There'll always be plenty of George Bushes and John Kerrys to go around; the Crips and the Bloods will trot them out every four years whether we like it or not. But a voice in the wilderness, like the still, small voice within, is a song to be savored while we have it, whether we're listening or not, and when we have lost it, we should mourn for ourselves. Such a voice was that of Molly Ivins.
I met her on the gangplank of Noah's ark. I did not agree with her on a lot of things. Like Sinatra, I've gotten more conservative as I've gotten older. But not Molly. With the awkward grace of a child of our times, she clung to her ideals and notions and hopes, riding against the wind in a state as red as the blood of a dying cowboy. The word I'm looking for is "righteous." Righteous without being self-righteous.

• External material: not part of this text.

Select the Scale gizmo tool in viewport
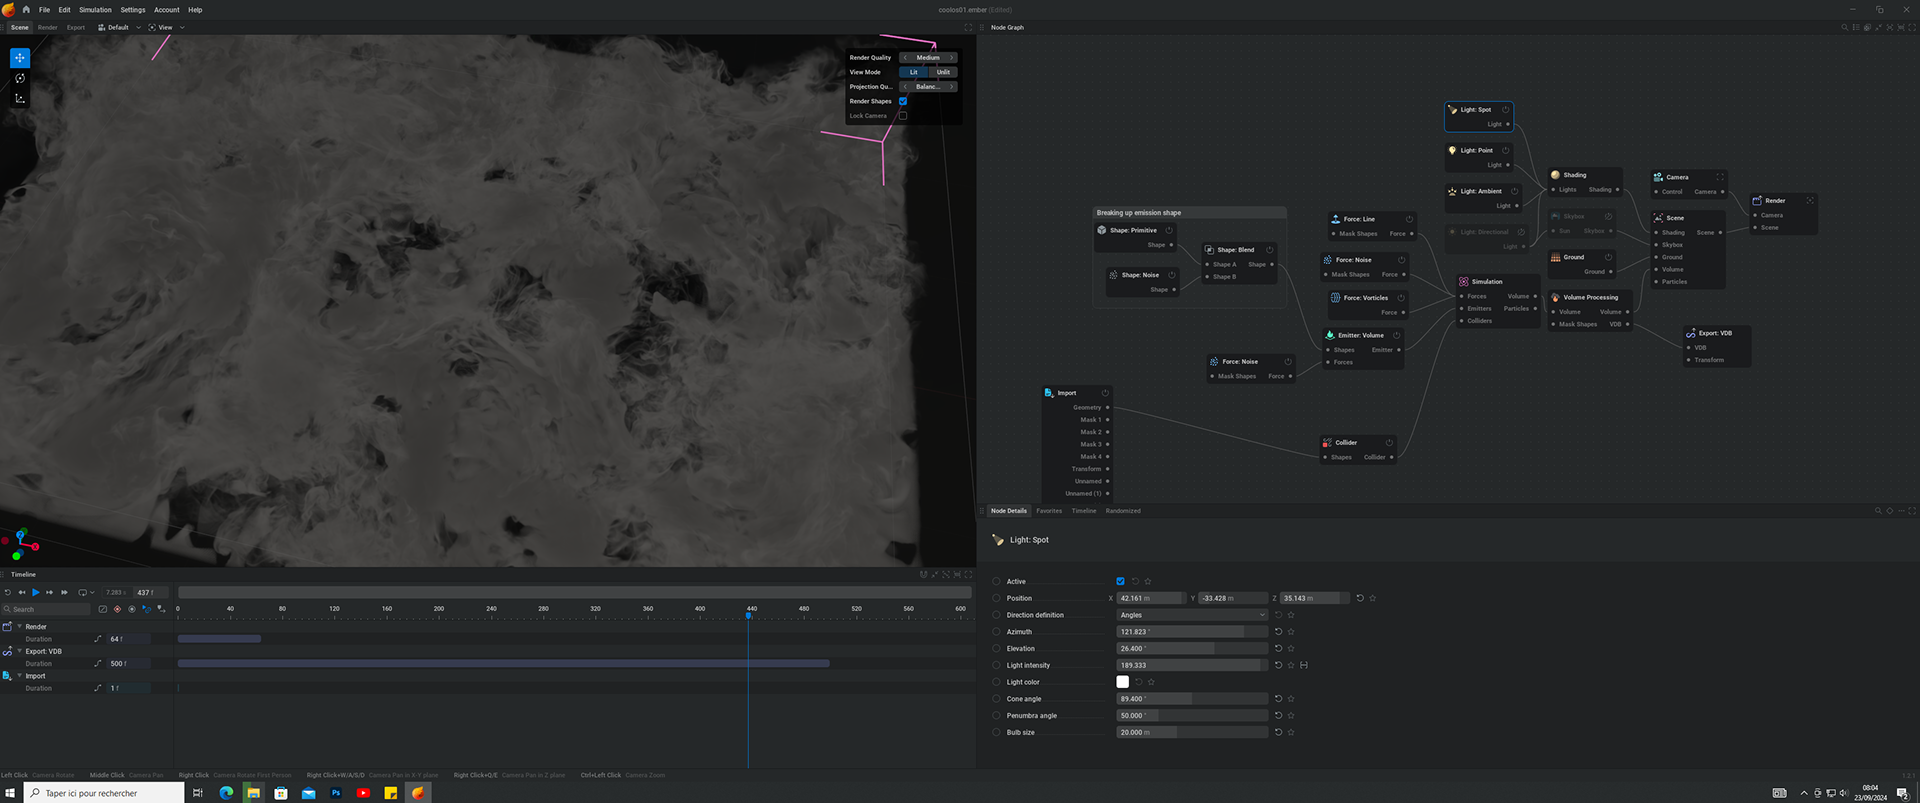pyautogui.click(x=20, y=98)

Molly was a truth-seeking missile. She was a devil and an angel and a spiritual chop-buster who went after anybody who got in the way of a better world. Quite often she towered above the people she wrote about. They, as likely as not, were merely the slick, lubricated heads of well-oiled political machines; she was a dreamer, a little girl lost at the county fair, who somehow grew up to be a brave and bawdy and brilliant ball-buster in a state where men have always been men and emus have always been nervous.
In an age in which the five major religions are Bank of America, Wal-Mart, McDonald's, Kentucky Fried Chicken and Starbucks, Molly Ivins was an atheist. The New York Times, which got Herman Melville's name wrong in his obituary, called Molly a "liberal newspaper columnist." The Los Angeles Times said she was a "political humorist and best-selling author." They were right, of course, but those are the words we use when we don't know what to say.
In her dark, American heart, Molly was mostly a troublemaker in the feisty spirit of Jesus Christ, John Brown, Joe Hill and, not to be a male chauvinist or needlessly alliterative, Joan of Arc and Josephine Baker. Two, and possibly three, among this esteemed and reviled assemblage spent time in France. Molly studied in Paris. I do not like France. I do not know what Molly thought of that country. I know she loved this one.
It is, however, the sacred duty of the troublemaker to stir the putrid pot of humanity every now and again, to make people see that there is something more important than political correctness and that is moral correctness, and to challenge the prayers and the promises of the heartbroken land she loved. And she did it mostly with wit and humor, the kind of humor that sailed dangerously close to the truth without sinking the ship. There are two kinds of sailors, they say: the sailor who fights the sea and the sailor who loves the sea. Molly loved the sea.
I loved Molly because she would say things nobody else had the cojones to say, always in a funny and charming Texas way, of course. Imagine a big, brazen cowgirl walking up and saying, "That boy's jeans are on so tight, if he farted he'd blow his boots off."
My dad, Tom, was a World War II hero, and Molly had long been one of his heroes, though he had never met her. After he had a heart attack, Molly showed up on our doorstep one afternoon just to visit with him. Molly lifted his spirits and her gesture touched him deeply, as it did his son.
Finally, Molly gave me the greatest slogan I had in my recent campaign for governor of Texas. The slogan was, "Why the hell not?" Why the hell not, indeed. In this homogenized, trivialized, sanitized world, she stands as a lighthouse not just to the left but to us all. Peace be with you, Molly.